# Assignment:
Your answer should hold only the lines from the one containing "Adjust the Bevel node Value slider" through the last line below, copied exactly; pictures stay out.

Items from a data source:
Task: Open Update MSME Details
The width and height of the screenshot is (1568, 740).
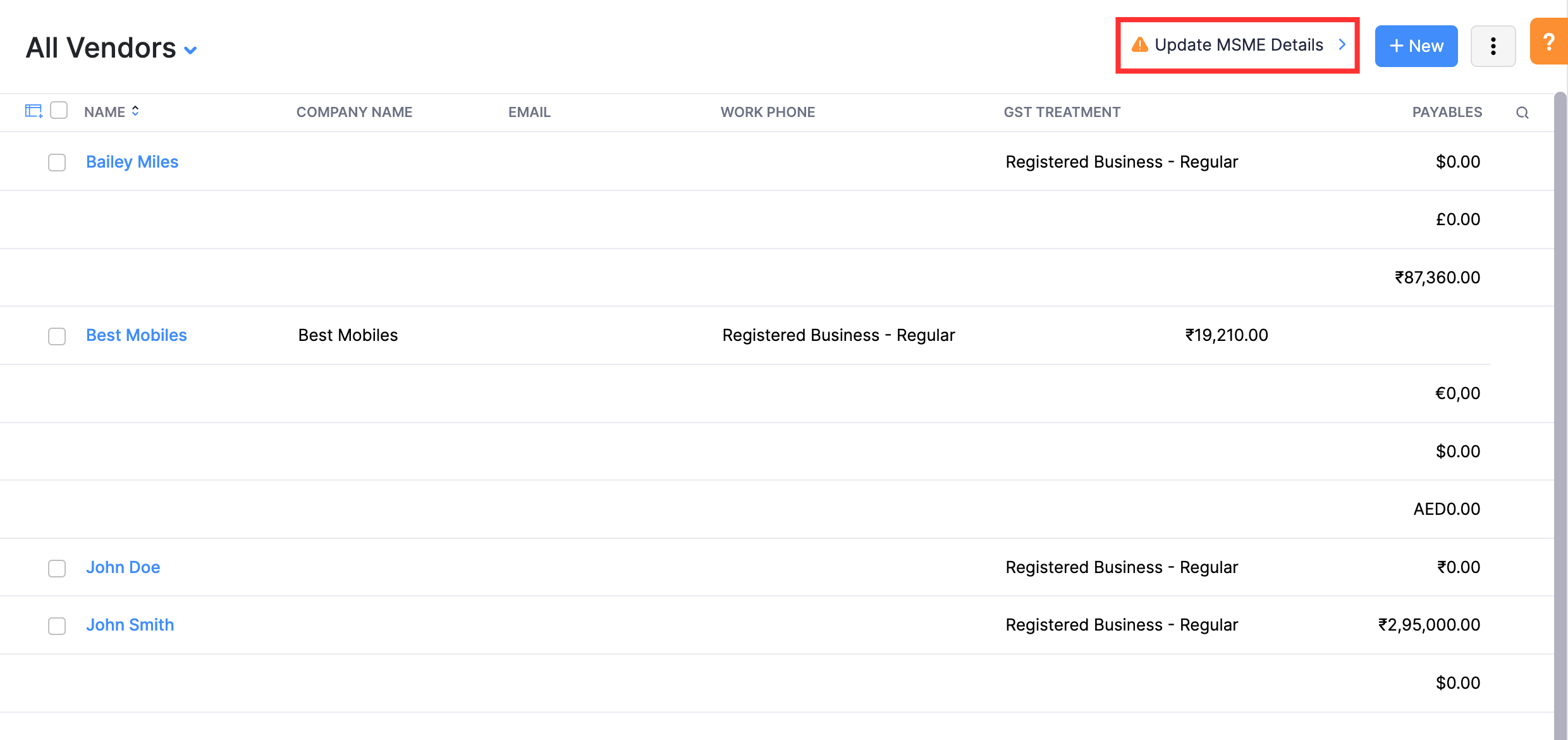Action: click(x=1239, y=44)
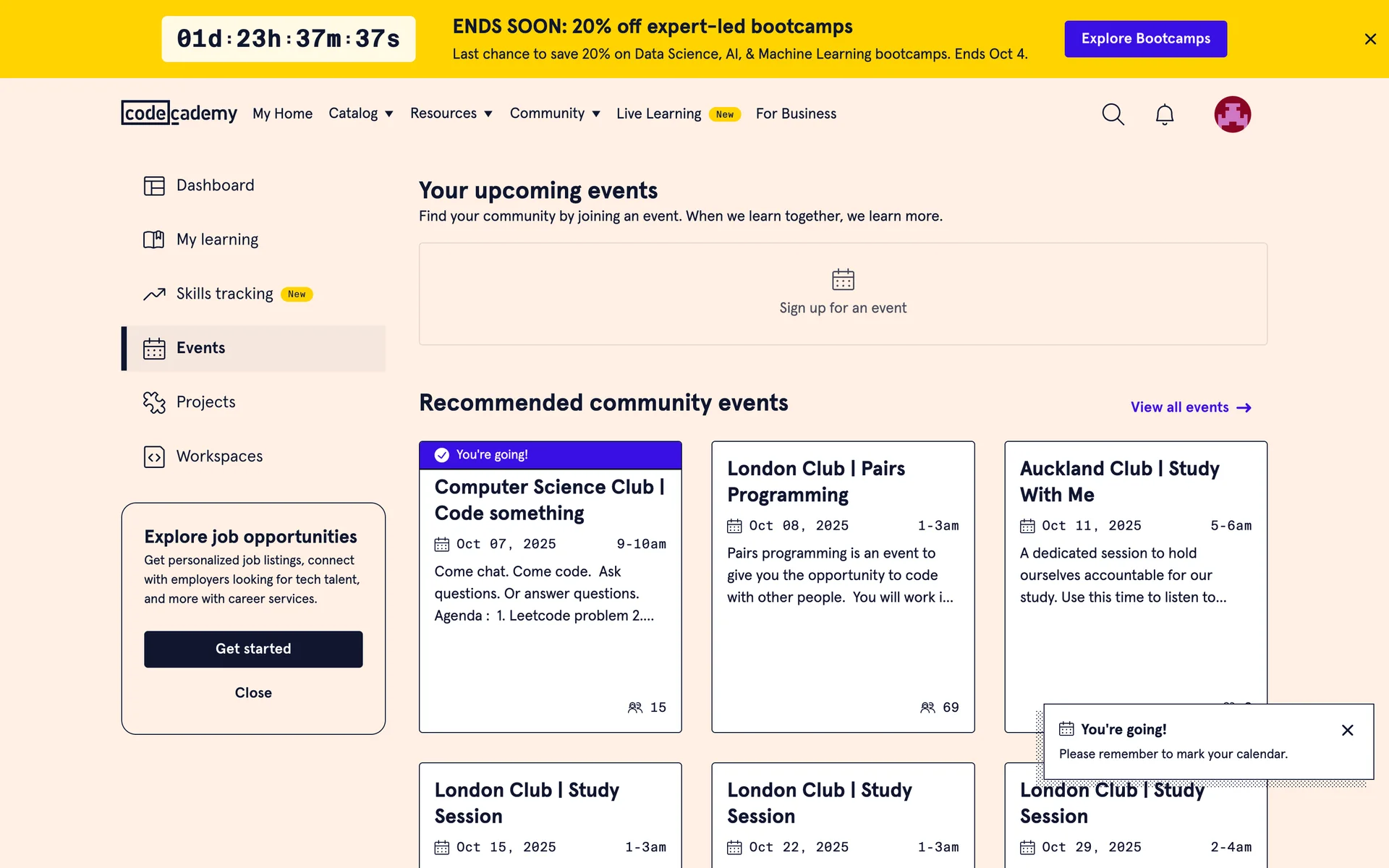
Task: Click calendar icon in Sign up box
Action: click(843, 279)
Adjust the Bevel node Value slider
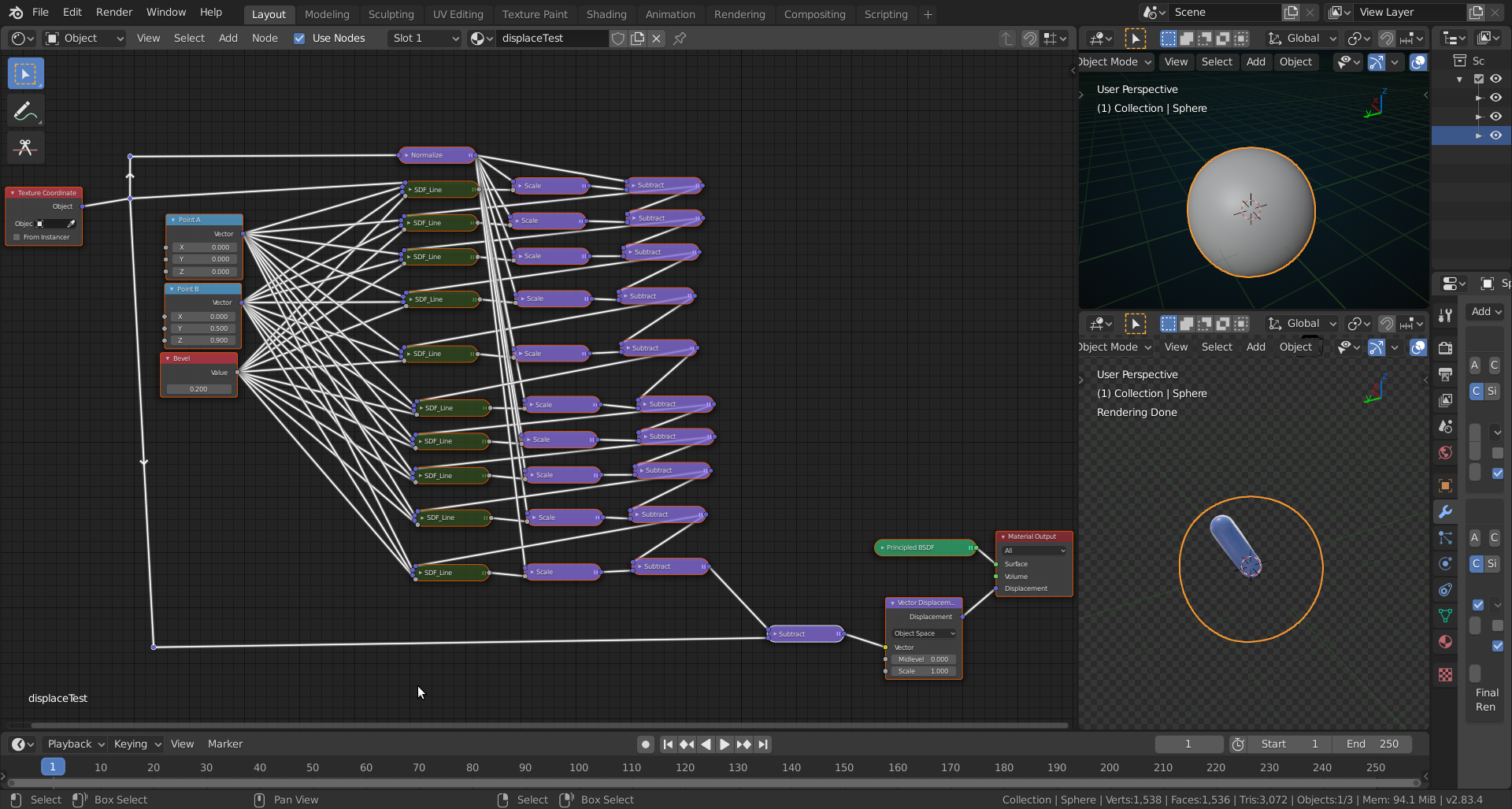This screenshot has width=1512, height=809. [x=198, y=388]
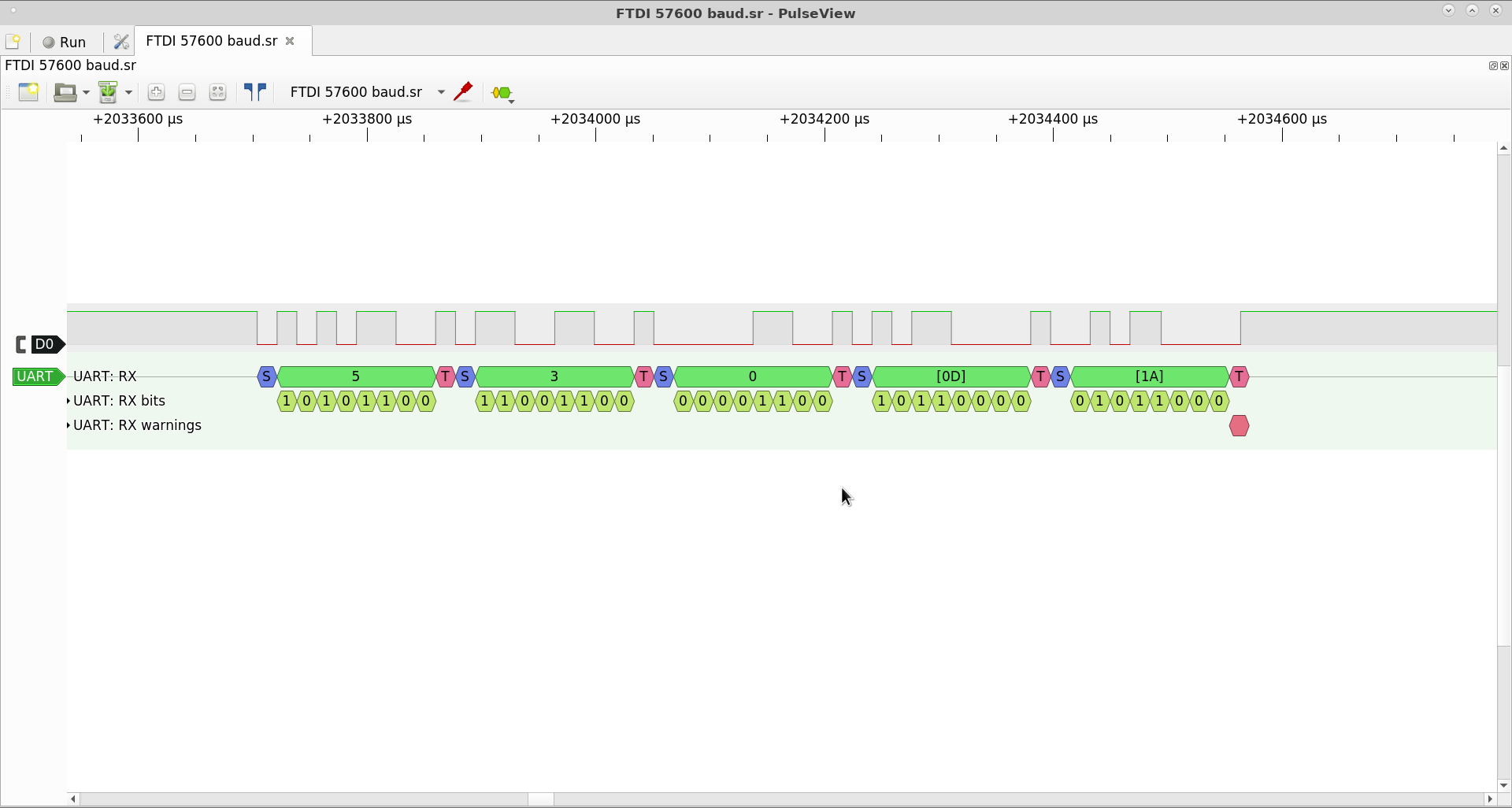Screen dimensions: 1512x808
Task: Open the device configuration probe settings
Action: [464, 92]
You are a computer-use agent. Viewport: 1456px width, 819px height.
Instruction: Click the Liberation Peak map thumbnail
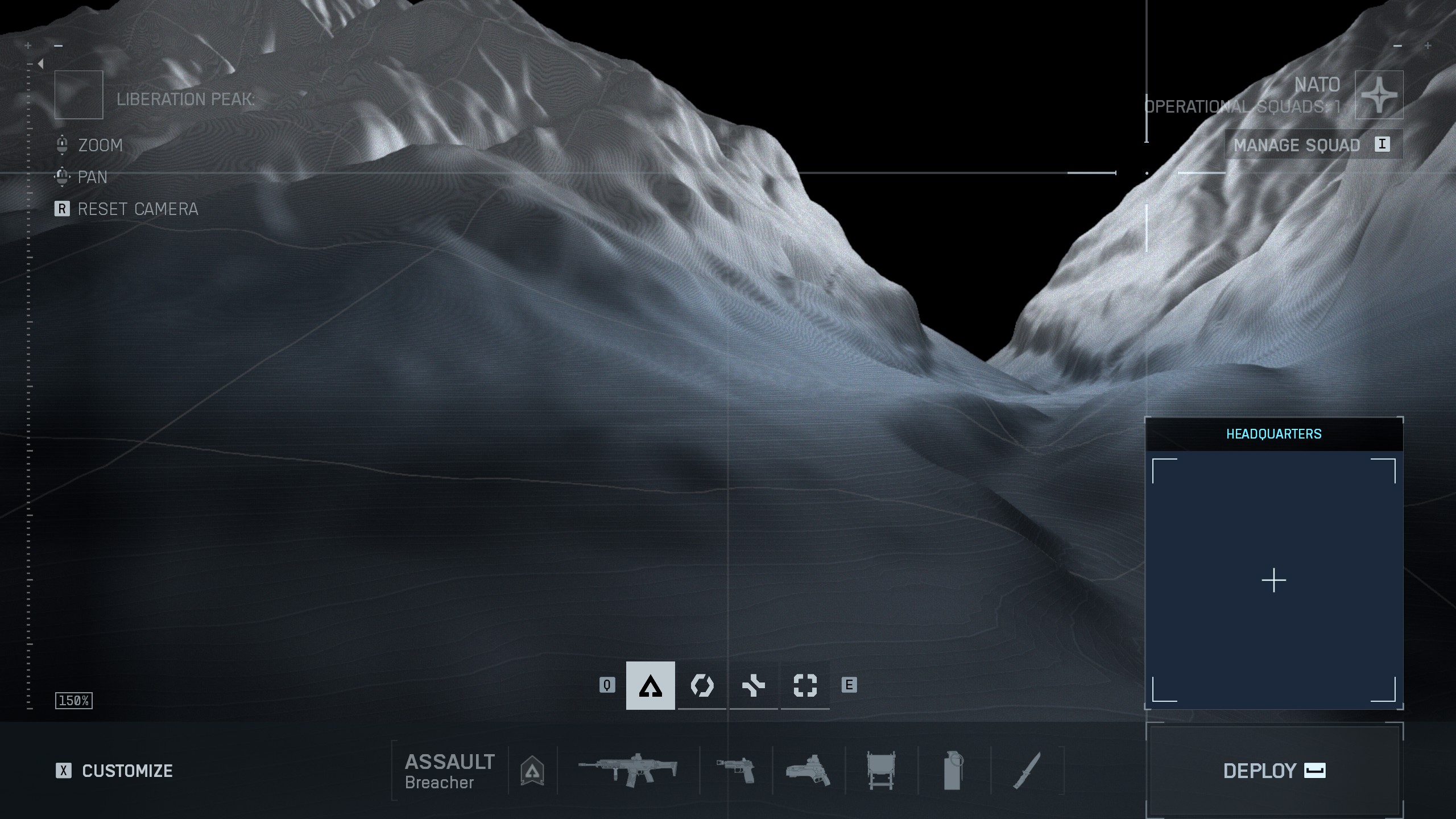[78, 95]
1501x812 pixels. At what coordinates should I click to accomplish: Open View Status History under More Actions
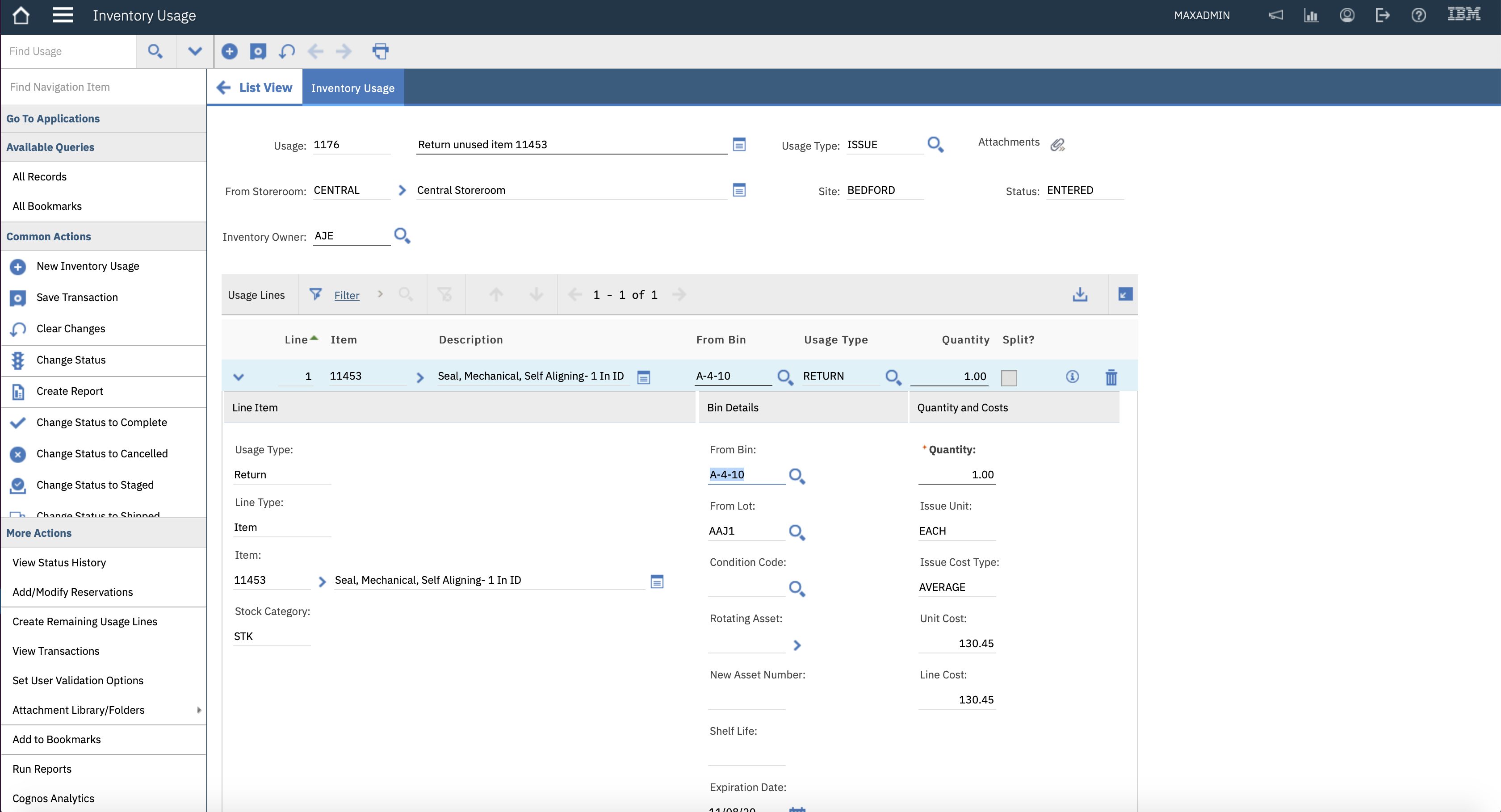[59, 562]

# Task solution:
Adjust the Bevel node Value slider
This screenshot has width=1512, height=809. [x=198, y=388]
Screen dimensions: 1512x808
Task: Open the device configuration probe settings
Action: [464, 92]
You are a computer-use agent. Viewport: 1456px width, 819px height.
Instruction: Click the Liberation Peak map thumbnail
[78, 95]
1501x812 pixels. At what coordinates should I click to accomplish: Open View Status History under More Actions
[59, 562]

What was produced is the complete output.